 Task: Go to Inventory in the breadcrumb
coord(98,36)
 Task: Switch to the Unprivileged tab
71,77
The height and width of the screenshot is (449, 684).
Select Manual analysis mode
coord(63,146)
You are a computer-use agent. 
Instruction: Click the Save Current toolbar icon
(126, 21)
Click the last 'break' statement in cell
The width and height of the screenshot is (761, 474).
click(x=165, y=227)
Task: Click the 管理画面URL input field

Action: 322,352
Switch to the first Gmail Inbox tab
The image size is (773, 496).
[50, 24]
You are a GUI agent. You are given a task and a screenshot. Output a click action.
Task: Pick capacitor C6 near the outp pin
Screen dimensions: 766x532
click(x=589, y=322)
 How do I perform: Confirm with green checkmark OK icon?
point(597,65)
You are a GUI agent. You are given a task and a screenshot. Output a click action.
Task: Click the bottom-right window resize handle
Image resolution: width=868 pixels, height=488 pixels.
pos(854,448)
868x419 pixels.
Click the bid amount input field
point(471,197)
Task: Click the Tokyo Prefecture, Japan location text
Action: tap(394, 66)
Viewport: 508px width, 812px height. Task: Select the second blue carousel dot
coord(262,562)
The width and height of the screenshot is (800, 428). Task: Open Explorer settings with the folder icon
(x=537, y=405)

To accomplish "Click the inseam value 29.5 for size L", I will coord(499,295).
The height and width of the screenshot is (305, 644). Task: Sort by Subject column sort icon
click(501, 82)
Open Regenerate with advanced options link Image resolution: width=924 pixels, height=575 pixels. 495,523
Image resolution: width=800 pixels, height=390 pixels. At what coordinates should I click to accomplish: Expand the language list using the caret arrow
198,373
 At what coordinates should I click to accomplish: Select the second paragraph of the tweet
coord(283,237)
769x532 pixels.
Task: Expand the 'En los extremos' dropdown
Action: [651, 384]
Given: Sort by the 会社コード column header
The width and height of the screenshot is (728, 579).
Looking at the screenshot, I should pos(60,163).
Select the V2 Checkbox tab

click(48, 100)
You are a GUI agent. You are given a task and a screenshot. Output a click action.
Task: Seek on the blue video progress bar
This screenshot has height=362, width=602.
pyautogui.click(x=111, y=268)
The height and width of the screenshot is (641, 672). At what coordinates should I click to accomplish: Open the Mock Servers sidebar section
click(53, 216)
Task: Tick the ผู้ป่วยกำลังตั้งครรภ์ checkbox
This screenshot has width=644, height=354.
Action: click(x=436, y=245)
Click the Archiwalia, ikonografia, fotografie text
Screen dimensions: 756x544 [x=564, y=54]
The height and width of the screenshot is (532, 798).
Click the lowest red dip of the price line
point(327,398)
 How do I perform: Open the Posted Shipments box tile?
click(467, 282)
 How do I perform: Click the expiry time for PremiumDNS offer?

########

Transcribe the lines above precisely, keeping each one unchanged.

 Task: Go to Inventory in the breadcrumb
coord(98,36)
 Task: Switch to the Unprivileged tab
71,77
The height and width of the screenshot is (449, 684).
Select Manual analysis mode
coord(63,146)
You are a computer-use agent. 
Instruction: Click the Save Current toolbar icon
(126, 21)
Click the last 'break' statement in cell
The width and height of the screenshot is (761, 474).
click(x=165, y=227)
Task: Click the 管理画面URL input field

Action: 322,352
Switch to the first Gmail Inbox tab
The image size is (773, 496).
[50, 24]
You are a GUI agent. You are given a task and a screenshot. Output a click action.
Task: Pick capacitor C6 near the outp pin
Screen dimensions: 766x532
click(x=589, y=322)
 How do I perform: Confirm with green checkmark OK icon?
point(597,65)
You are a GUI agent. You are given a task and a screenshot. Output a click action.
Task: Click the bottom-right window resize handle
Image resolution: width=868 pixels, height=488 pixels.
pos(854,448)
868x419 pixels.
Click the bid amount input field
point(471,197)
Task: Click the Tokyo Prefecture, Japan location text
Action: tap(394, 66)
Viewport: 508px width, 812px height. Task: Select the second blue carousel dot
coord(262,562)
The width and height of the screenshot is (800, 428). Task: Open Explorer settings with the folder icon
(x=537, y=405)

To accomplish "Click the inseam value 29.5 for size L", I will coord(499,295).
The height and width of the screenshot is (305, 644). Task: Sort by Subject column sort icon
click(501, 82)
Open Regenerate with advanced options link Image resolution: width=924 pixels, height=575 pixels. 495,523
Image resolution: width=800 pixels, height=390 pixels. At what coordinates should I click to accomplish: Expand the language list using the caret arrow
198,373
 At what coordinates should I click to accomplish: Select the second paragraph of the tweet
coord(283,237)
769x532 pixels.
Task: Expand the 'En los extremos' dropdown
Action: [651, 384]
Given: Sort by the 会社コード column header
The width and height of the screenshot is (728, 579).
Looking at the screenshot, I should pos(60,163).
Select the V2 Checkbox tab

click(48, 100)
You are a GUI agent. You are given a task and a screenshot. Output a click action.
Task: Seek on the blue video progress bar
This screenshot has height=362, width=602.
pyautogui.click(x=111, y=268)
The height and width of the screenshot is (641, 672). At what coordinates should I click to accomplish: Open the Mock Servers sidebar section
click(53, 216)
Task: Tick the ผู้ป่วยกำลังตั้งครรภ์ checkbox
This screenshot has width=644, height=354.
Action: click(x=436, y=245)
Click the Archiwalia, ikonografia, fotografie text
Screen dimensions: 756x544 [x=564, y=54]
The height and width of the screenshot is (532, 798).
Click the lowest red dip of the price line
point(327,398)
 How do I perform: Open the Posted Shipments box tile?
click(467, 282)
 How do I perform: Click the expiry time for PremiumDNS offer?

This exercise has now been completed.